16 Oct Philippine Gold
When analysing the gold market in the Philippines, two concerns come to mind – are the country and its investors well protected against financial crisis? Do we believe that the government could take specific steps to modernise the gold market in order to better protect the market and individual investors?
Is the Philippines prepared for the next financial crisis?
This is a question all Filipinos should be asking themselves as economic crises have spread through many Emerging Market countries. Argentina was recently forced to seek a $50bn emergency bail out from the IMF to shore up its currency when it fell almost 50% during this year. Pakistan is the latest country to ask for a bail out from the IMF. In Turkey, the government has also resorted to extreme measures to shore up its financial system and currency, which also fell around 50%. However, Turkey’s substantial foreign reserves of $89bn, including $18bn of gold, has helped ensure resilience and independence.
So far, this new wave of EM panic has not reached the Philippines, as the Peso has only fallen modestly from around 50 to the US dollar at the start of the year to around 54 today. However, the Philippines has needed to sell foreign reserves, which have fallen $6 billion this year to a ten-year low of $78bn. So, complacency is not a good strategy, and the Philippines should proactively make adjustments in order to prepare for the next crisis.
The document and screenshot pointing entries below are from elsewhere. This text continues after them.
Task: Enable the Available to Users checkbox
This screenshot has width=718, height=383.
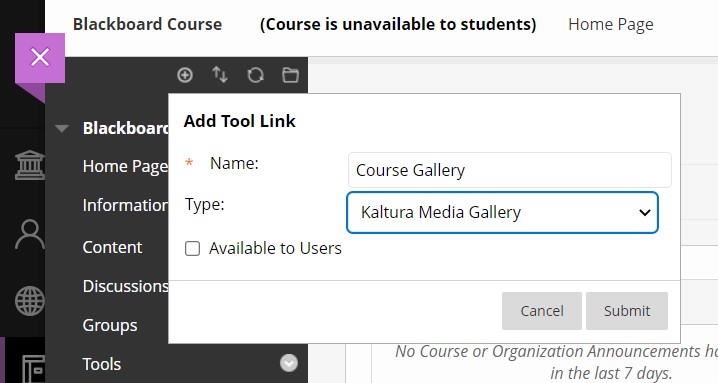Action: click(192, 248)
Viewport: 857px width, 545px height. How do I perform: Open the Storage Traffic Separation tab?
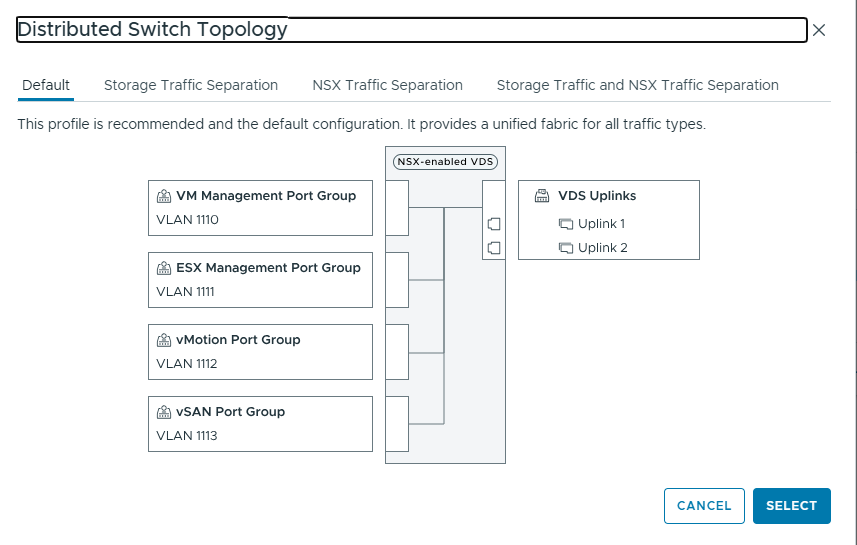[191, 85]
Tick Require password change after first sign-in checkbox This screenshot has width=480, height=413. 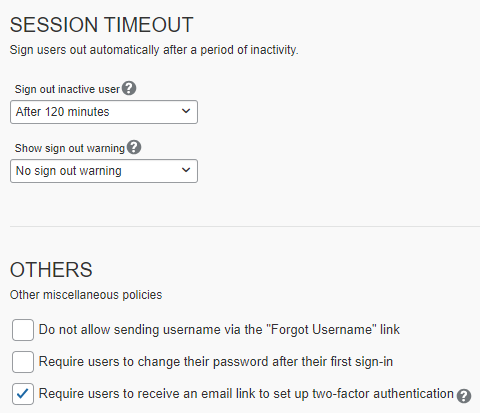point(23,362)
The first thing the Philippines should do is to change its policy regarding gold. The current law requires that gold and silver produced in the country must be sold to the Bangko Sentral. The problem is that the 7% tax (excise and withholding) encourages small-scale producers to sell in the grey market, or to smuggle it out of the country, rather than selling the mined gold to the Central Bank. This means that the gold mined in the Philippines is not being used to shore up the nation’s finances. A better approach would be to eliminate the tax and keep the gold in the country.
The second thing is to try to encourage greater production. The Philippines is reportedly among Asia’s wealthiest countries in terms of mineral resources, with reserves of gold, silver, copper, nickel, and other metals of estimated to reach $1 trillion. However, the legal framework, including land use rights, environmental and labour regulations are not sufficiently appealing to attract major foreign direct investment in greenfield mining projects. The government should modernise rules and regulations to create a more investor-friendly environment for foreign capital.
Lastly, the Philippines should encourage citizens to buy and own gold for their own savings. Time has shown that gold has maintained its value versus the Peso. In the chart above, you can see that an ounce of gold has risen over five times from around 10,000 Pesos in 2000. One idea is to encourage citizens to set up retirement accounts, including gold that will reduce the need for government welfare in the future. Moreover, gold has the advantage of being globally recognised and not subject to the same restrictions on transfer as dollars which need to flow through the regulated banking system.